It’s not about ‘will’. Can Joe Biden succeed as president?

RASHMEE ROSHAN LALL January 29, 2021

Here are the two questions everyone’s asking:

** Will Joe Biden succeed as America’s 46th president?

** Can Joe Biden succeed as America’s 46th president?

The first question is ultimately unknowable. Who knows if Mr Biden will be able to restore order to his country’s politics and take America back to the superior position it once enjoyed on the world stage. A lot has to work out for that to happen. More specifically, the second question must be answered before we address the first.

So, can Mr Biden succeed as president? That’s not a woolly question. For Mr Biden’s presidency to be successful, he needs to accomplish the following:

Make government work once again for the American people.

That means the Biden administration has to be competent, caring and conscientious in managing the public purse and delivering what the people need.

How that can happen is still up in the air. The Republican Party has latched on to Mr Biden’s call for “unity” in its usual way. It deems any and all plans for action that are unpalatable to it as not particularly unifying. For instance, Republican senators, have been criticising their Democrat counterparts’ plans to move Mr Biden’s $1.9 trillion coronavirus relief plan quickly through Congress.

The Democrats would like to do this – or at least to pass a decent relief package – as quickly as possible in an honest attempt to help people who’re suffering. They want to provide cash to those who need it, extend unemployment benefits set to expire in mid-March, increase child tax credit and funnel hundreds of billions of dollars into schools, vaccines and the healthcare system.

But Republicans want to pick and choose. The relief plan they’re prepared to back would provide money for vaccines and some other things. It would not be the comprehensive care package that would allow the American people to feel that their government is working for them and delivering, and making a difference to their lives and how they feel.

If the Democrats were to agree to Republicans’ niggardly plans, it would mean, in the words of White House press secretary Jen Psaki, “choosing” between issues that are all equally urgent. “Choosing between helping families to put food on the table and making sure kids go back to get back to school or making sure kids get back to school and getting a vaccine in the arms of Americans,” Ms Psaki recently said.
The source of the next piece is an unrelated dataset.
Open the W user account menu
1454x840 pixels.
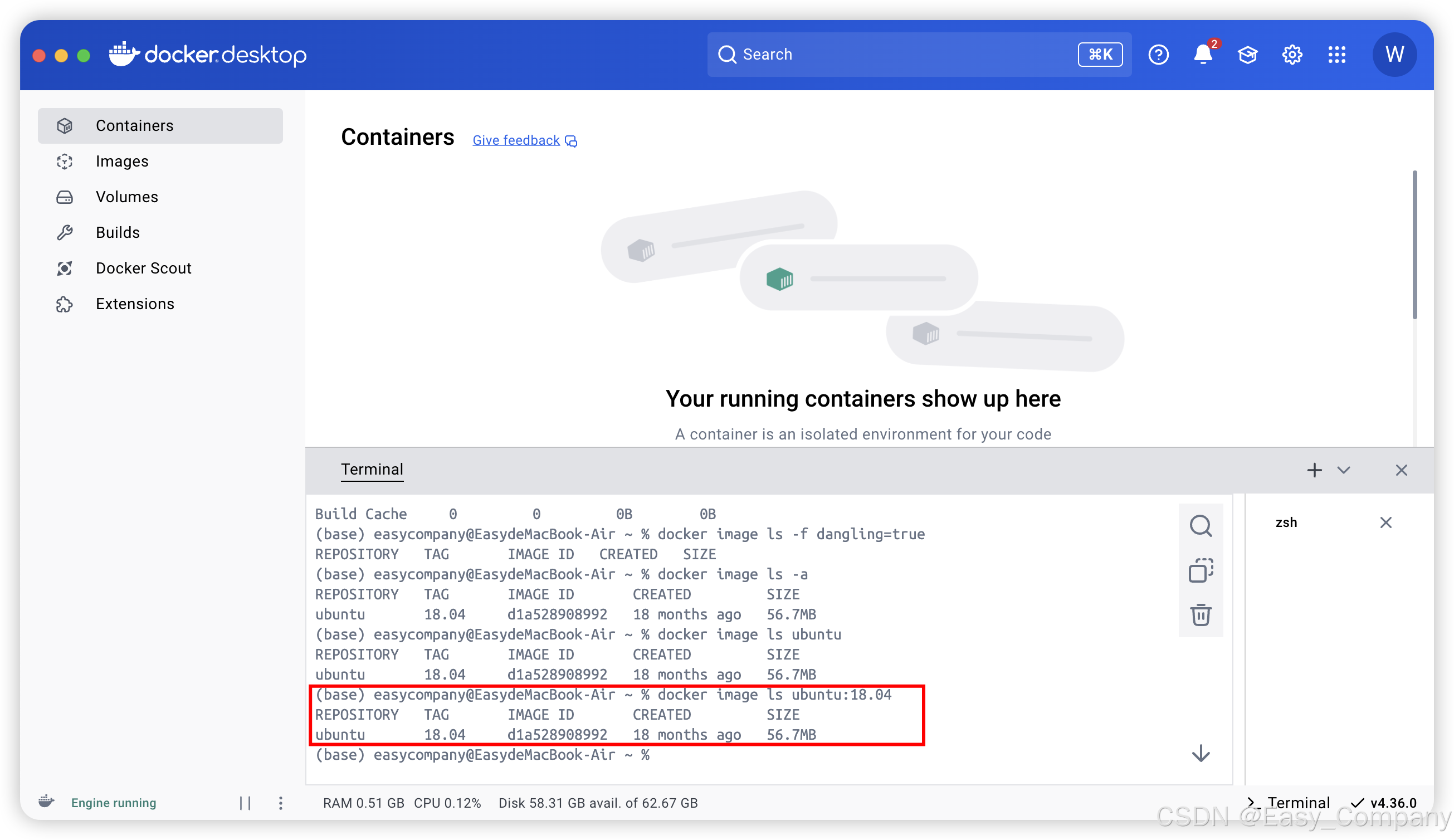point(1394,55)
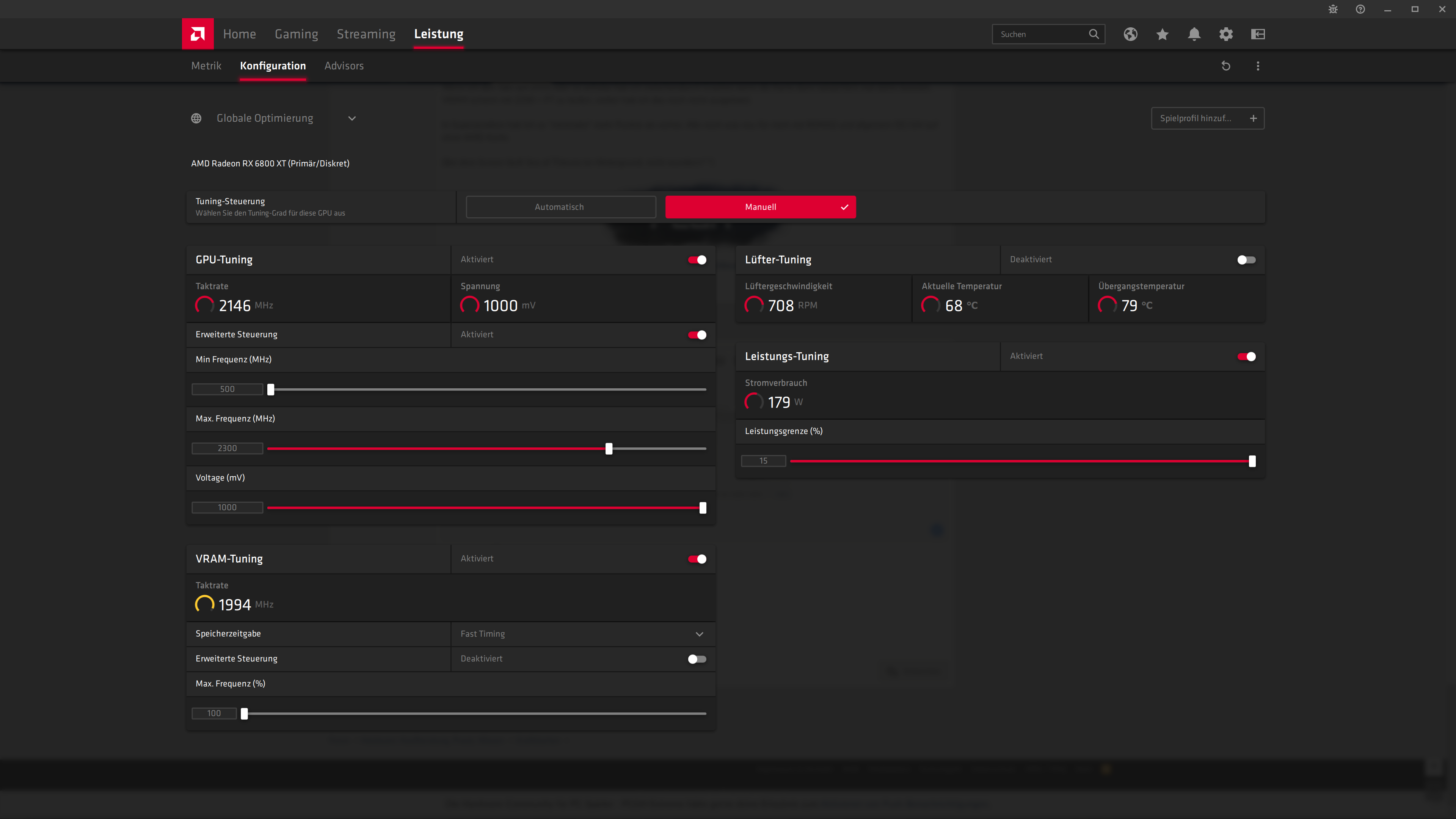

Democrats would like to do the things that show government is working with bipartisan support. But they need to carry on down alternative paths if the Republicans baulk. The Republican Party, remember, has rediscovered financial prudence and rectitude four years after it passed Donald Trump’s huge tax cuts for the wealthiest Americans.

Honestly, the only way Mr Biden can be successful as president is to show his people that government can work – and work for them.

He needs, as Ezra Klein has noted in The New York Times and Martin Wolf in the Financial Times (both are paywall), visible success.

I would argue Mr Biden also needs palpable success, ie from government action that produces results, which can be felt.

The alternative would be awful. Were the US government to fail yet again, it would serve to advance the nihilistic programme long pursued by the Republican Party and its insurrectionist leader.